#### Supplied records:

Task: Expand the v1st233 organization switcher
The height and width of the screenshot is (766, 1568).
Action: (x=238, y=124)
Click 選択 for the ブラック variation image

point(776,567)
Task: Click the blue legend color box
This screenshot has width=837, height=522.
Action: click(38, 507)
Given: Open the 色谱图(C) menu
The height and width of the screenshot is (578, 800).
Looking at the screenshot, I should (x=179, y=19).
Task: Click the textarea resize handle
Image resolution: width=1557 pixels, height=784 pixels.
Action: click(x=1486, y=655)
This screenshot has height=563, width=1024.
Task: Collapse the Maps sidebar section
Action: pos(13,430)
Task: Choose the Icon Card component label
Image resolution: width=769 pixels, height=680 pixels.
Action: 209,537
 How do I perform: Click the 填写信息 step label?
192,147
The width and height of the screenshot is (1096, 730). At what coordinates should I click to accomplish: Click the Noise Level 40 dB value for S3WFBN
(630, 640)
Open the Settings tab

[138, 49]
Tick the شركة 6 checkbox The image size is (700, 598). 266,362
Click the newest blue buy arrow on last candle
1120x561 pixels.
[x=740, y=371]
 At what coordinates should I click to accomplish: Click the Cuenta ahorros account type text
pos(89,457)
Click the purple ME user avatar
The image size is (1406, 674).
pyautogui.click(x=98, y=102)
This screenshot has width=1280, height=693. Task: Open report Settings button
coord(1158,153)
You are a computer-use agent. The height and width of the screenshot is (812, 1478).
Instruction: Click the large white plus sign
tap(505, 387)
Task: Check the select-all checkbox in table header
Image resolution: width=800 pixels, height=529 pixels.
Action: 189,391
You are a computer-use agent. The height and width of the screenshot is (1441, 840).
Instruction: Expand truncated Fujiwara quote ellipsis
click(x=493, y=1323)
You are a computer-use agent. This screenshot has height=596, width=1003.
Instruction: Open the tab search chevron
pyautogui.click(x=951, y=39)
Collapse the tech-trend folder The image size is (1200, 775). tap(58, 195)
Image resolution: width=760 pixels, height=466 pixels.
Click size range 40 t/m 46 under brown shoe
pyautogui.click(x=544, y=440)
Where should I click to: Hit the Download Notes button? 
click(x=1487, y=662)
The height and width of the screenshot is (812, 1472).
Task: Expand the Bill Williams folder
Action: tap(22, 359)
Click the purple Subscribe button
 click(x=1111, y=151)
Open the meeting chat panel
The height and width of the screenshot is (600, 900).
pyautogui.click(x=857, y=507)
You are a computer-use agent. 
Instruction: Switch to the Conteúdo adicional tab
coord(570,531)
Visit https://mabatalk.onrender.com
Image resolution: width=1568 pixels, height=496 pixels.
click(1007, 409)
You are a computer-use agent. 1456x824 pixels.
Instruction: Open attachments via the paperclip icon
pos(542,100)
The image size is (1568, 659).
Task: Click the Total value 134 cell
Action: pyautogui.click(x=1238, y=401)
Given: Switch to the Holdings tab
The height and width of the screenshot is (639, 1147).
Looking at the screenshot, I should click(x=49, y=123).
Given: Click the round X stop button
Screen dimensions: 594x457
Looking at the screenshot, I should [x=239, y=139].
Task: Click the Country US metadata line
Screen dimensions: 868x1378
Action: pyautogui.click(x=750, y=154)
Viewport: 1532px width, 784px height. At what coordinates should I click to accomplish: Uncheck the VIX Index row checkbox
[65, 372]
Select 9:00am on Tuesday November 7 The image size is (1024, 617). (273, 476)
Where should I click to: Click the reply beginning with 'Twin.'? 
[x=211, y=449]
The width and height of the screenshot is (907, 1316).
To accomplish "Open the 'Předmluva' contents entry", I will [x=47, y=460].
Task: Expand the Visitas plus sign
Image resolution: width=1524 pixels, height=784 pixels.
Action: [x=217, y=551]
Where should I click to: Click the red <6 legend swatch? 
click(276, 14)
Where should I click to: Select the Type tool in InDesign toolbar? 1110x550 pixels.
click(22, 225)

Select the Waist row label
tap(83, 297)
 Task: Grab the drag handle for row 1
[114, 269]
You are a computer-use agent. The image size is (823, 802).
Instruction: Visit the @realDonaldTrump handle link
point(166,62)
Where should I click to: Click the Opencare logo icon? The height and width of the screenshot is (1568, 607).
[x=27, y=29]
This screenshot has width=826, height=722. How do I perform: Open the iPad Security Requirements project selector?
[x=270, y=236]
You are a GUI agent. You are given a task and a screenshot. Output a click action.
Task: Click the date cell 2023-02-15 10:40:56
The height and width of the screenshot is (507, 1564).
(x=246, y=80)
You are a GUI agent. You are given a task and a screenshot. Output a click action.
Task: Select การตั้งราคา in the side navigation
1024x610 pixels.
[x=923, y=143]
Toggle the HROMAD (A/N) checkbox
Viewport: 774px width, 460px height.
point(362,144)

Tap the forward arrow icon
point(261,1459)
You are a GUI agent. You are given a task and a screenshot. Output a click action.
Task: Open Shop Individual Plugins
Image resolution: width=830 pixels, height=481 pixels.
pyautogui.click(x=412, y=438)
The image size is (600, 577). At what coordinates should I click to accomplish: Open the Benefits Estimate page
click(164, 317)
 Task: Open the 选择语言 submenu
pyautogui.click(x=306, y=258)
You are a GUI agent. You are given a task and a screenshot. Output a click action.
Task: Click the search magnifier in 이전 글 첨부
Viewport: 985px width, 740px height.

#### Your goal:
Give back the lines of the data exactly as they are written, from the first line through the line containing "Task: Choose the Icon Card component label".

#### Solution:
Task: Expand the v1st233 organization switcher
The height and width of the screenshot is (766, 1568).
Action: (x=238, y=124)
Click 選択 for the ブラック variation image

point(776,567)
Task: Click the blue legend color box
This screenshot has width=837, height=522.
Action: click(38, 507)
Given: Open the 色谱图(C) menu
The height and width of the screenshot is (578, 800).
Looking at the screenshot, I should (x=179, y=19).
Task: Click the textarea resize handle
Image resolution: width=1557 pixels, height=784 pixels.
Action: click(x=1486, y=655)
This screenshot has height=563, width=1024.
Task: Collapse the Maps sidebar section
Action: pos(13,430)
Task: Choose the Icon Card component label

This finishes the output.